Una virus

Virus classification
- (unranked): Virus
- Realm: Riboviria
- Kingdom: Orthornavirae
- Phylum: Kitrinoviricota
- Class: Alsuviricetes
- Order: Martellivirales
- Family: Togaviridae
- Genus: Alphavirus
- Species: Alphavirus una

= Una virus =

Species of virus

Una virus is a virus species in the genus Alphavirus. According to the Baltimore classification of viruses, it is a class IV virus. It has a linear single-stranded RNA genome. Una virus is an arbovirus or arthropod-borne virus, transmitted primarily by an arthropod species.

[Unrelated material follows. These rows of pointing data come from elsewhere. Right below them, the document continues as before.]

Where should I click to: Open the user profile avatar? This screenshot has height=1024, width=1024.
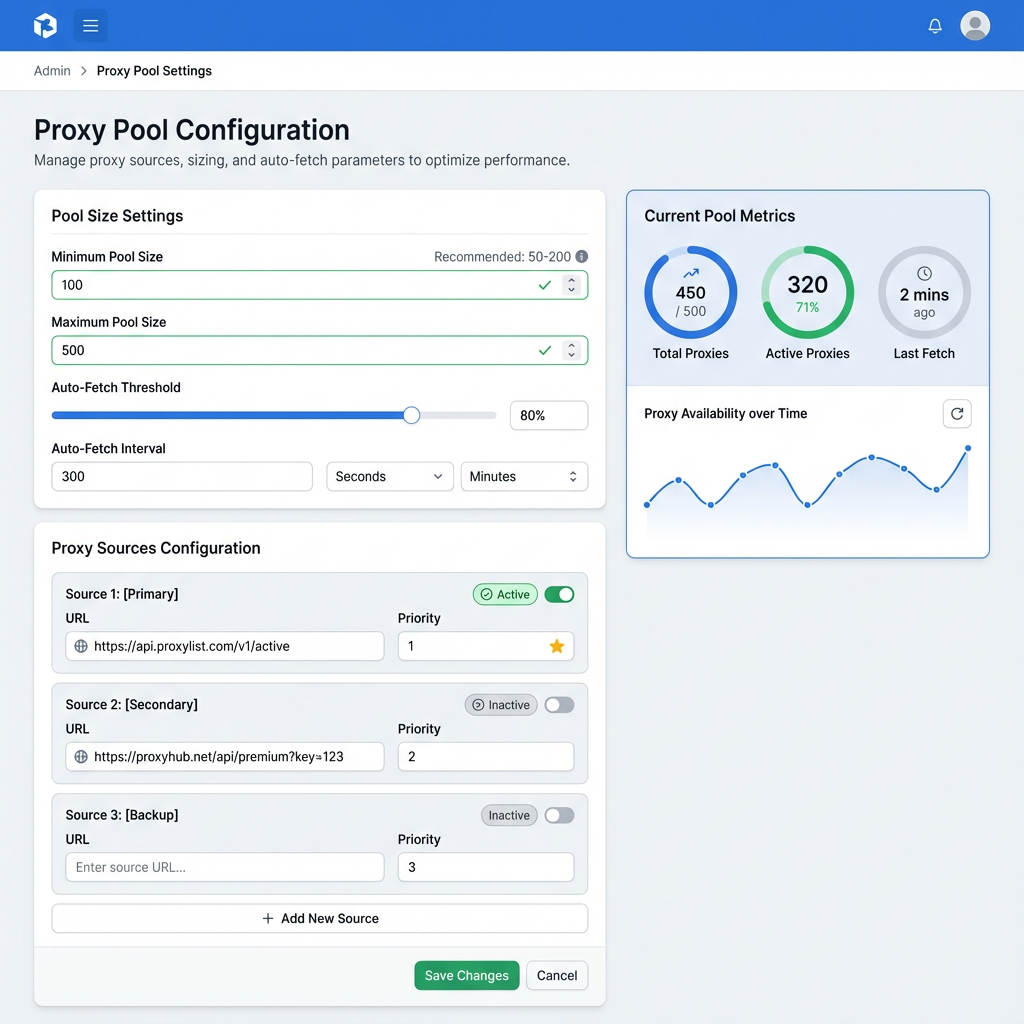975,26
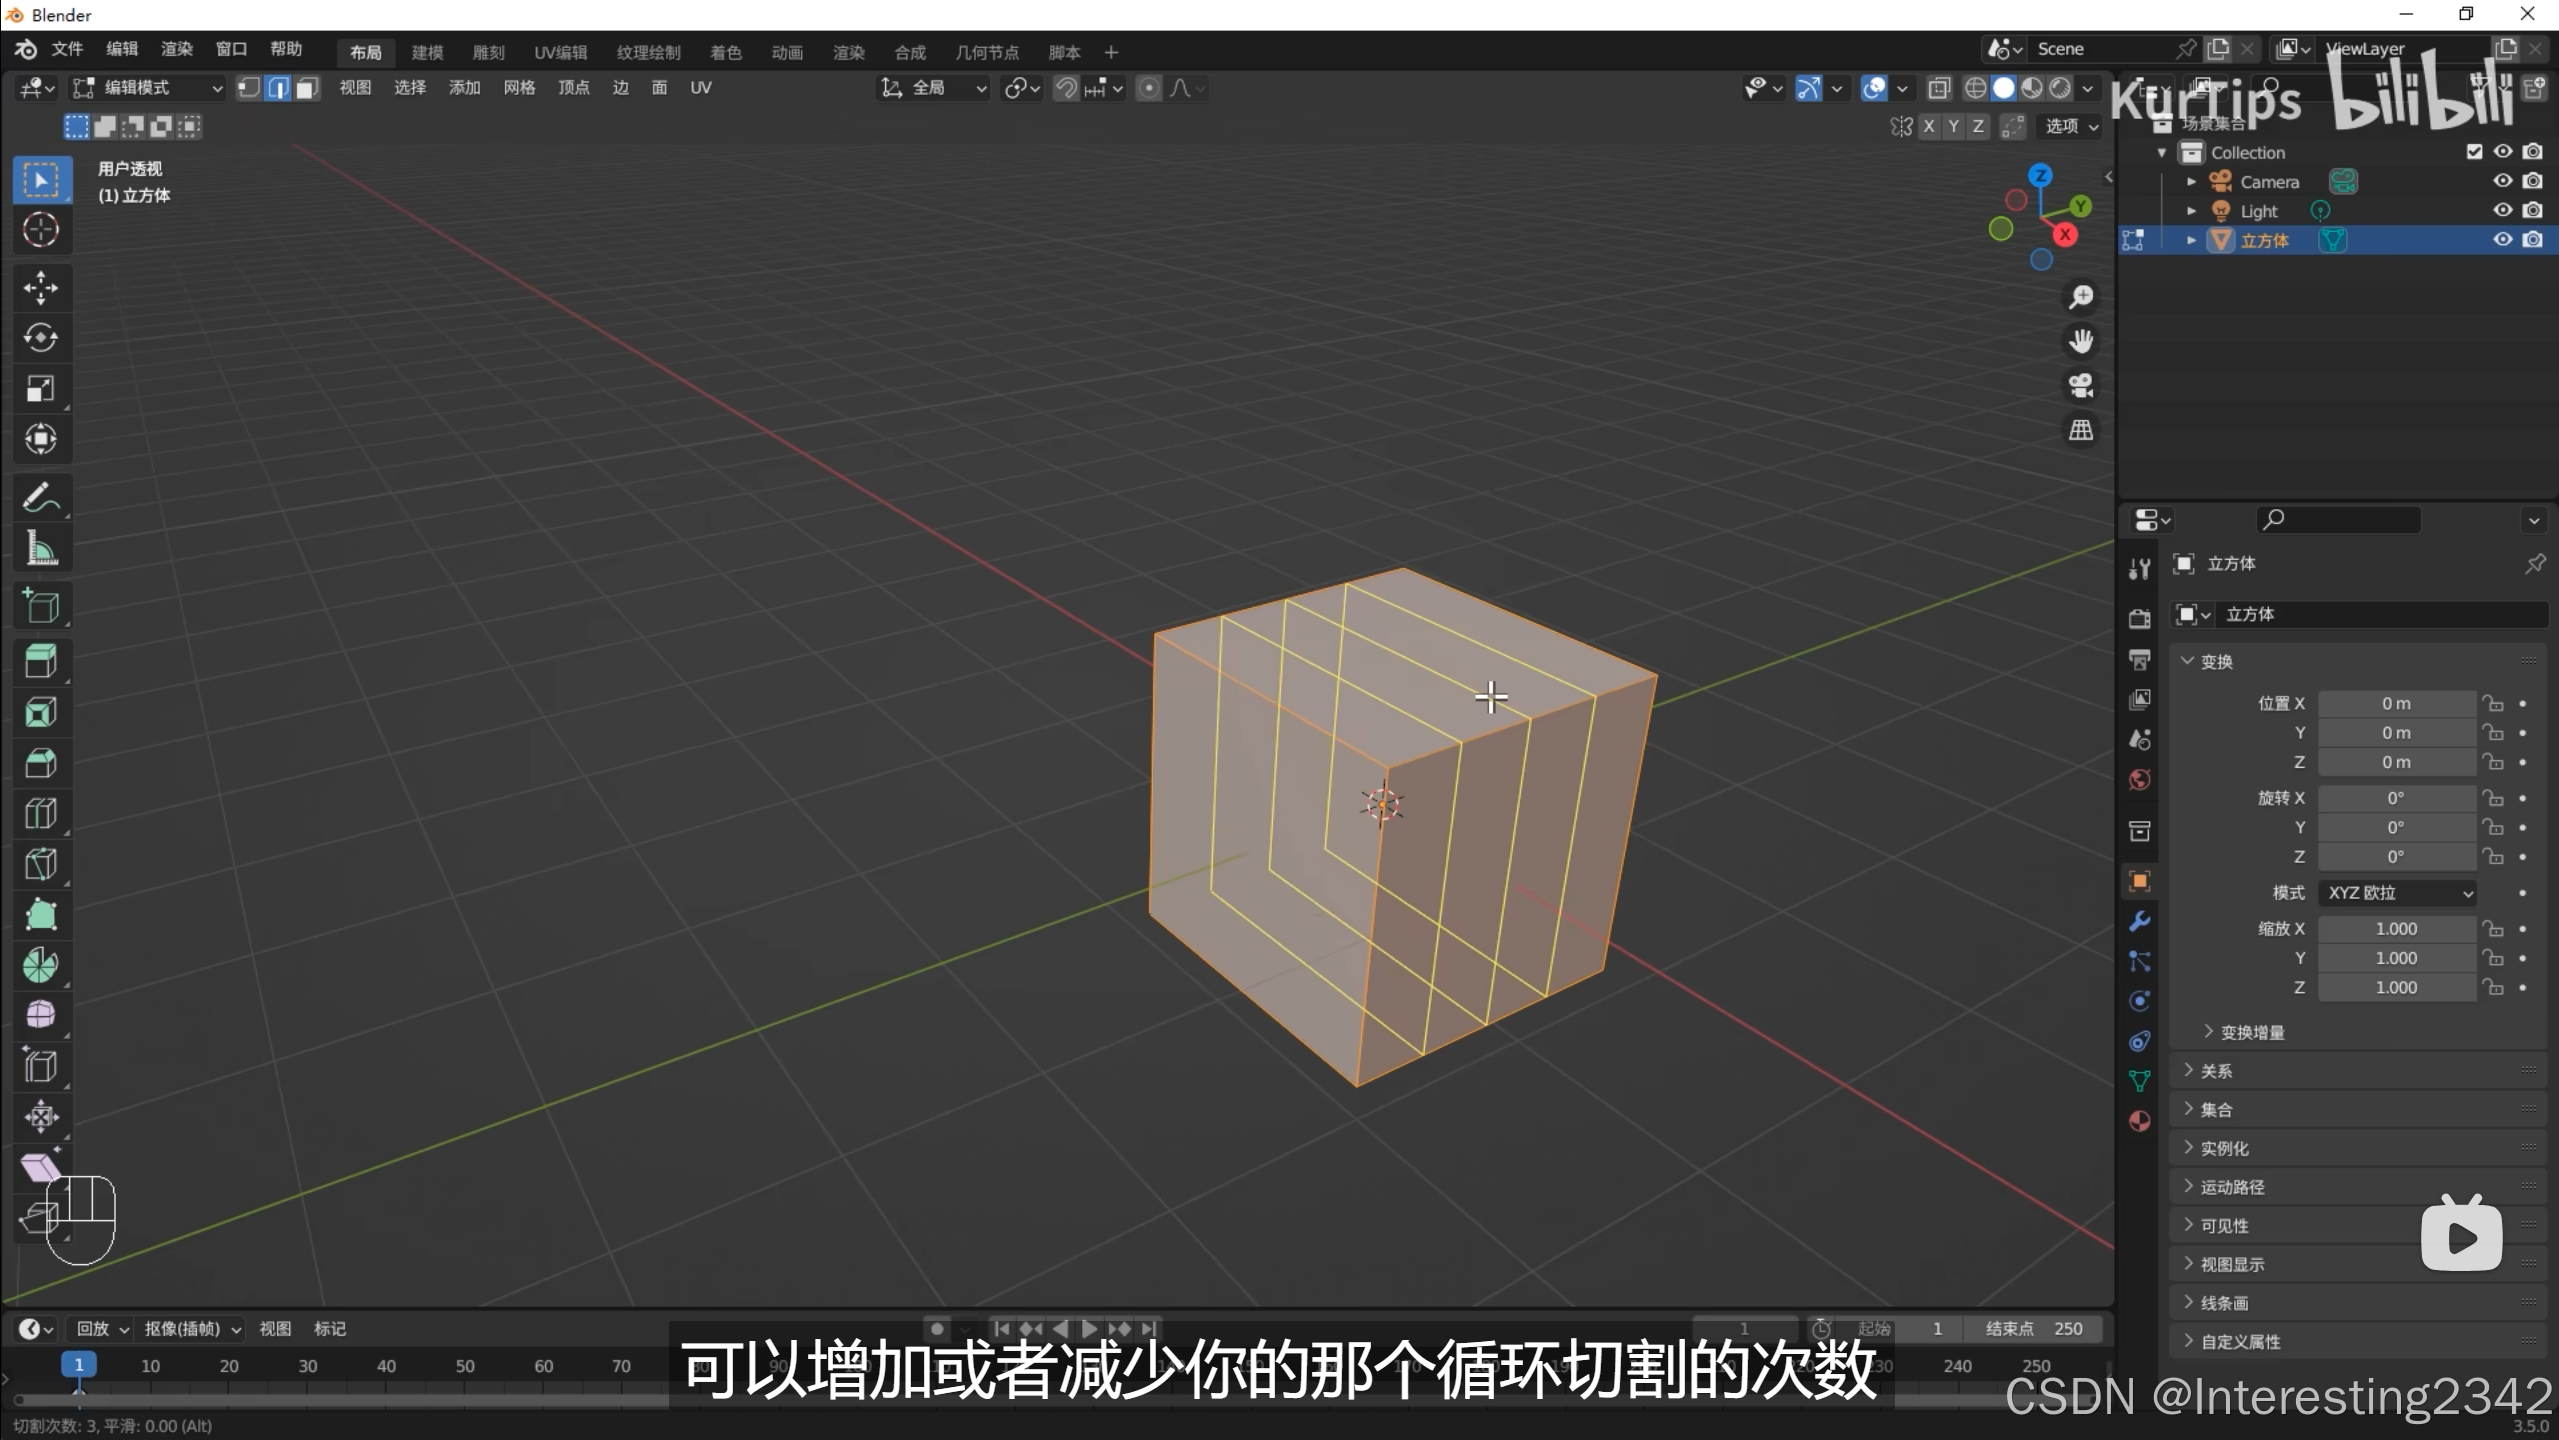Select the Knife tool

pyautogui.click(x=41, y=864)
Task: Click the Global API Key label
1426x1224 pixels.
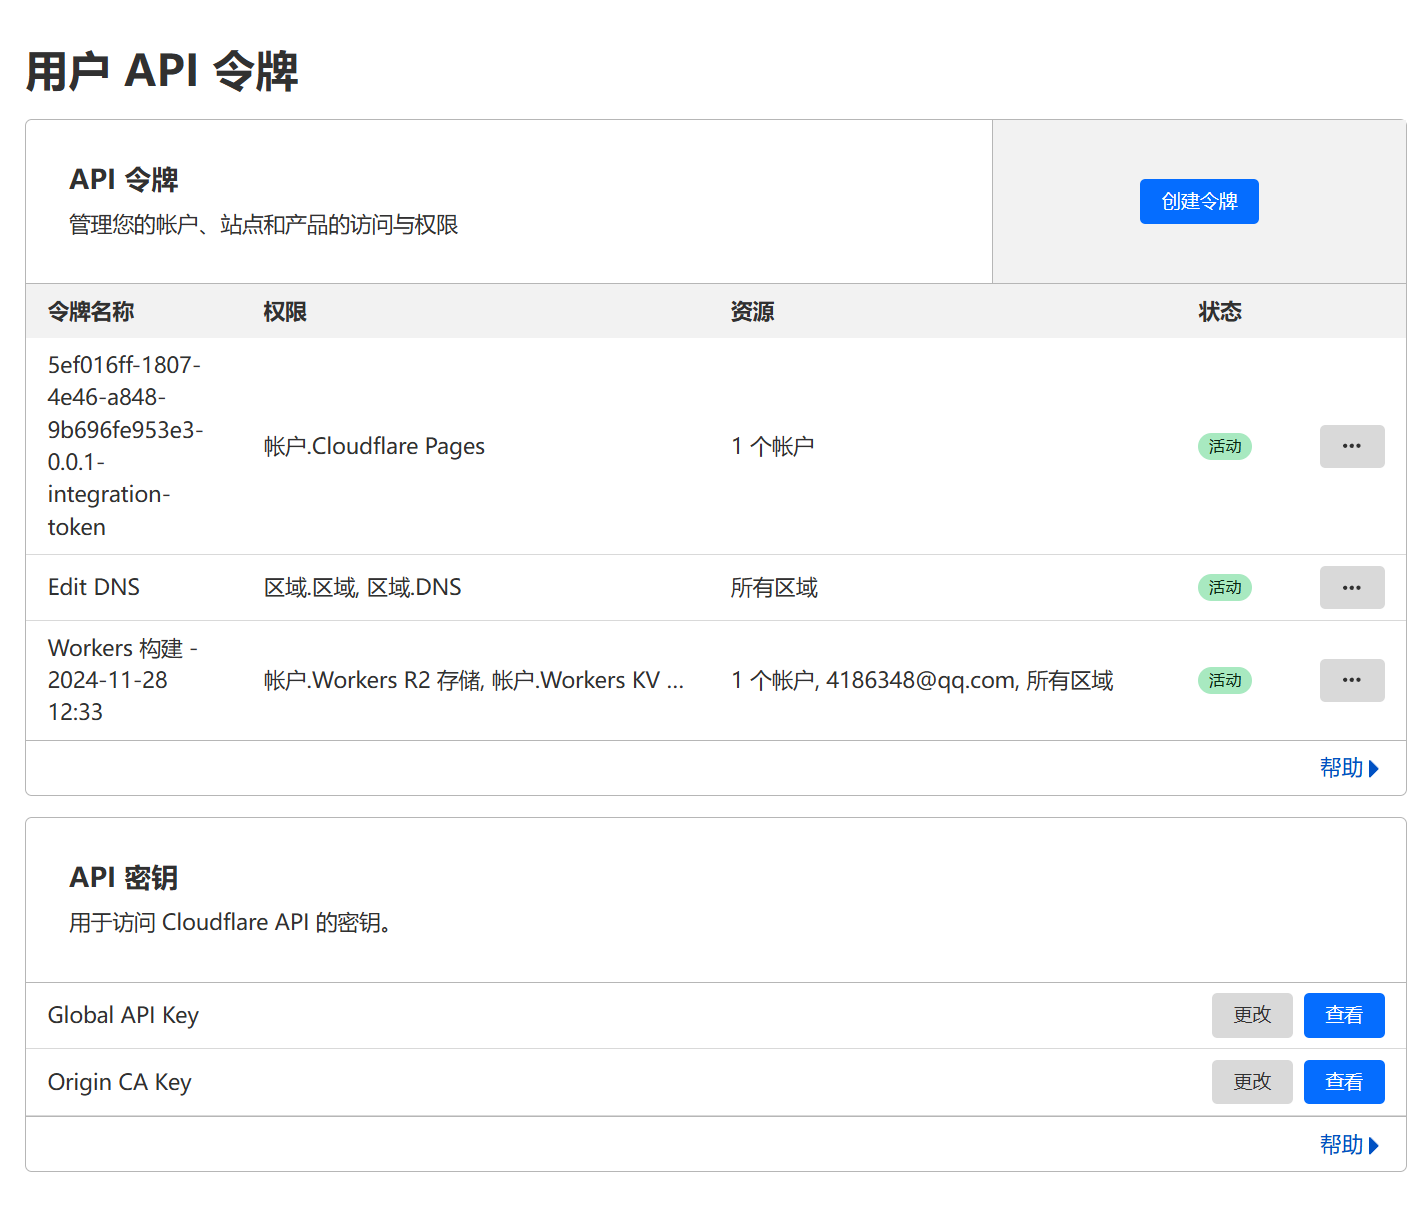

== Location and distribution ==
The Una virus is widely distributed in South America, where infections have been detected in mosquitoes and vertebrate hosts such as humans, birds and horses. It was first isolated in Psorophora ferox mosquitoes in the state of Pará, Brazil. The virus is widely distributed in tropical and subtropical regions of Central and South America, such as Brazil, Colombia, French Guiana, Panama, Suriname, Trinidad and Venezuela. It is the only member of the SFV complex which has activity reported in Argentina, where two strains of the virus, (Cba An 979 and Cba An 995) have been isolated from febrile or dead equines at Rio Segundo and Colonia Videla, two villages located in the province of Córdoba. The reporting of the Una virus in Argentina demonstrates an enlargement of the southern limit of the distribution of this virus group.